Third-Party Solutions
There are a number of third-party solutions, such as Chef, Puppet, Ansible, and TerraForm, for performing automated deployments of compute infrastructure. CloudFormation does not replace these third-party products but can be a useful tool for building automated solutions for your AWS infrastructure if you don’t use one of the third-party orchestration tools. AWS has a managed service called OpsWorks that comes in three flavors and might be useful to your deployments at AWS if your company currently uses Chef or Puppet:
AWS OpsWorks Stacks: This flavor allows you to manage applications and services that are hosted at AWS and on premises by running Chef recipes, bash, or PowerShell scripts.
AWS OpsWorks for Chef Automate: This flavor allows you to build a fully managed Chef Automate server that supports the latest versions of Chef server and Chef Automate, any community-based tools or cookbooks, and native Chef tools.
OpsWorks for Puppet Enterprise: This is a fully managed Puppet Enterprise environment that patches, updates, and backs up your existing Puppet environment and allows you to manage and administrate both Linux and Windows server nodes hosted on EC2 instances and on premises.
AWS Service Catalog
Using a CloudFormation template provides great power for creating, modifying, and updating AWS infrastructure.
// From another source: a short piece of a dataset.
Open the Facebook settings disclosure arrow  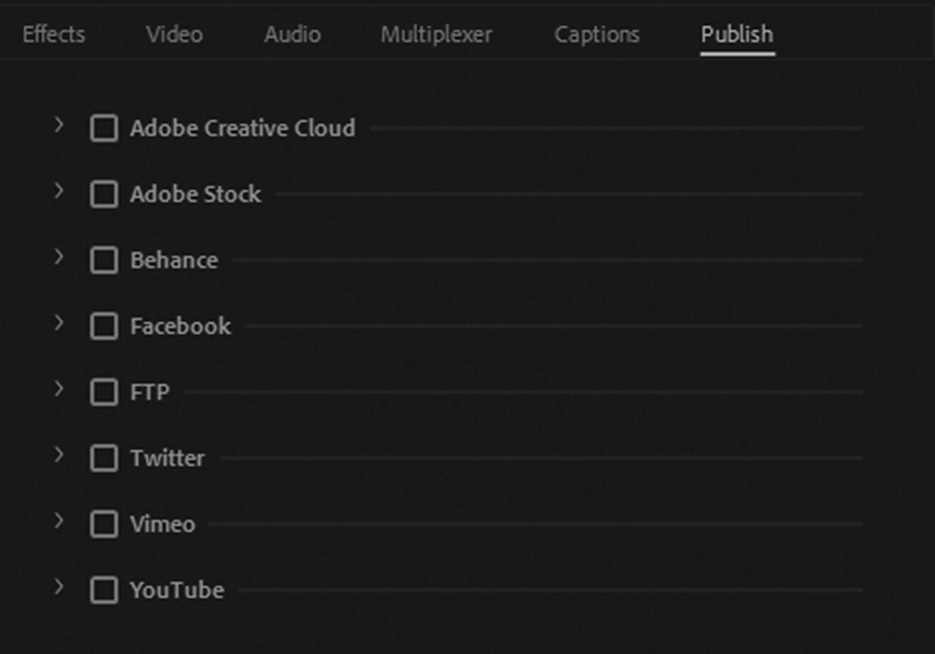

Creating AWS infrastructure always costs money. Say that you would like to control who gets to deploy specific CloudFormation templates. You can use Service Catalog to manage the distribution of CloudFormation templates as a product list to an AWS account ID, an AWS Organizations account, or an organizational unit contained within an AWS organization. Service Catalog is composed of portfolios, as shown in Figure 3-17, each of which is a collection of one or more products.
FIGURE 3-17 Portfolios in Service Catalog
When an approved product is selected, Service Catalog delivers a confirmation template to CloudFormation, which then executes the template and creates the product. Third-party products hosted in the AWS Marketplace are also supported by Service Catalog, and software appliances are bundled with a CloudFormation template.
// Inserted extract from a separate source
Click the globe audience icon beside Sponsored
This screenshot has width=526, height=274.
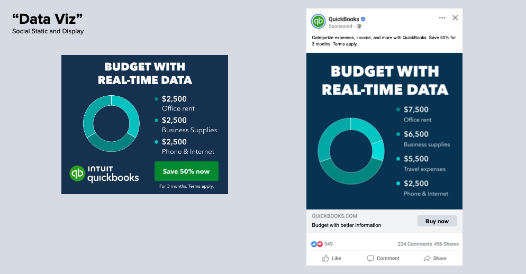[359, 26]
Each IAM user in an AWS account can be granted access to a Server Catalog portfolio of multiple approved products. Because products are built using common confirmation templates, any AWS infrastructure components, including EC2 instances and databases hosted privately in a VPC, can be deployed. In addition, VPC endpoints using AWS PrivateLink allow access to the AWS Service Catalog service.
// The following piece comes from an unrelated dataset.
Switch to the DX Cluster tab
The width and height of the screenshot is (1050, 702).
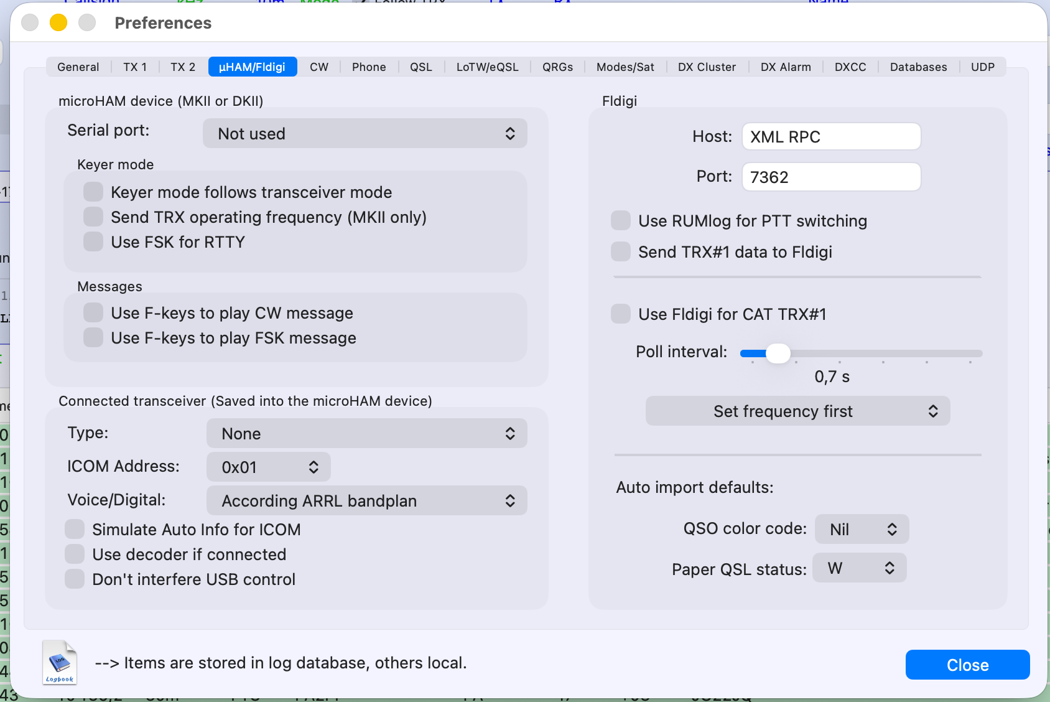707,67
When you’re creating Service Catalog products, you can use constraints with IAM roles to limit the level of administrative access to the resources contained in the stack being deployed by the product itself. You can also assign server actions for rebooting, starting, or stopping deployed EC2 instances, as shown in Figure 3-18.
FIGURE 3-18 IAM Group Constraints Controlled by Service Catalog
In addition, you can add rules that control any parameter values that the end user enters. For example, you could mandate that specific subnets must be used for a stack deployment. You can also define rules that allow you to control which AWS account and region a product can launch.
If you list deployed products by version number, you can allow end users to select the latest versions of products so they can update older versions of currently deployed products. In this way, you can use CloudFormation and Service Catalog together to create a self-serve portal for developers consisting of portfolios and products.